What you need to do> Extract each row that contains the string "Collapse" and reproduce it unchanged.

(Collected data)

***

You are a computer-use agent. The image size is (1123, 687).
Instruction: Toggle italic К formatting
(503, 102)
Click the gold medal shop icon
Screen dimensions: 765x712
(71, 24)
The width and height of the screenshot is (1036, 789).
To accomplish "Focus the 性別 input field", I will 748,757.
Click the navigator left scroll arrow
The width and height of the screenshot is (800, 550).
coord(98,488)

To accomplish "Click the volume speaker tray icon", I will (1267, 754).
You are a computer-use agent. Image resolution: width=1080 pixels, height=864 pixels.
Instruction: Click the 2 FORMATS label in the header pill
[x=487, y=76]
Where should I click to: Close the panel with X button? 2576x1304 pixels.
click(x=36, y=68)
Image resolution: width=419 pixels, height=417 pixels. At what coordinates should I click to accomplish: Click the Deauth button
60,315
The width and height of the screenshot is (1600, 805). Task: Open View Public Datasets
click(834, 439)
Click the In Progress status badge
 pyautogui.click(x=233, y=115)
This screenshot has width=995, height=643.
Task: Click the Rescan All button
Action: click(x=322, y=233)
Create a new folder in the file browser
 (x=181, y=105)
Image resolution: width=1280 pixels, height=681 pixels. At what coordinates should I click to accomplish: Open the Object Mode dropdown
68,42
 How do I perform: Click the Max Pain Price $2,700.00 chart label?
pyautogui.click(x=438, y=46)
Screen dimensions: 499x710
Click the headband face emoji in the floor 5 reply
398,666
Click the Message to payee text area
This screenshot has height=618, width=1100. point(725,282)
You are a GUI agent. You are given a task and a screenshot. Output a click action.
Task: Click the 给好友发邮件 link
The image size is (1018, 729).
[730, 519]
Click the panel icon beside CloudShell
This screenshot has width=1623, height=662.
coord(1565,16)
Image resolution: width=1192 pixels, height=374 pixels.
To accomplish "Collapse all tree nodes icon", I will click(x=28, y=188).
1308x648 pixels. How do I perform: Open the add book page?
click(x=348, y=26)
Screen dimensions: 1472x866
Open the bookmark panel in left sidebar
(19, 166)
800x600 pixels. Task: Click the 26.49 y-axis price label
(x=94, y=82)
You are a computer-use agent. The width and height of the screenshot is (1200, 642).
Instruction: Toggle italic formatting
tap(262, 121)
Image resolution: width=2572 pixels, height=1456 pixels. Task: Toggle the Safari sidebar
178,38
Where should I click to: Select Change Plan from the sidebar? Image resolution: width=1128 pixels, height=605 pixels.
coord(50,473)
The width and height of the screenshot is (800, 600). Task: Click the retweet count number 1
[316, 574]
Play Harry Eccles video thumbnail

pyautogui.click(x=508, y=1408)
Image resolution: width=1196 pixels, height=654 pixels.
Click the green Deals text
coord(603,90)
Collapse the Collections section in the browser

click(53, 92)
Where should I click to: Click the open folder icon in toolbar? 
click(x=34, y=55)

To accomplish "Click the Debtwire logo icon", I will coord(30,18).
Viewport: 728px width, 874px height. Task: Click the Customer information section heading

***

Task answer>
To accomplish "Collapse all tree nodes icon", I will click(x=28, y=188).
Collapse the Collections section in the browser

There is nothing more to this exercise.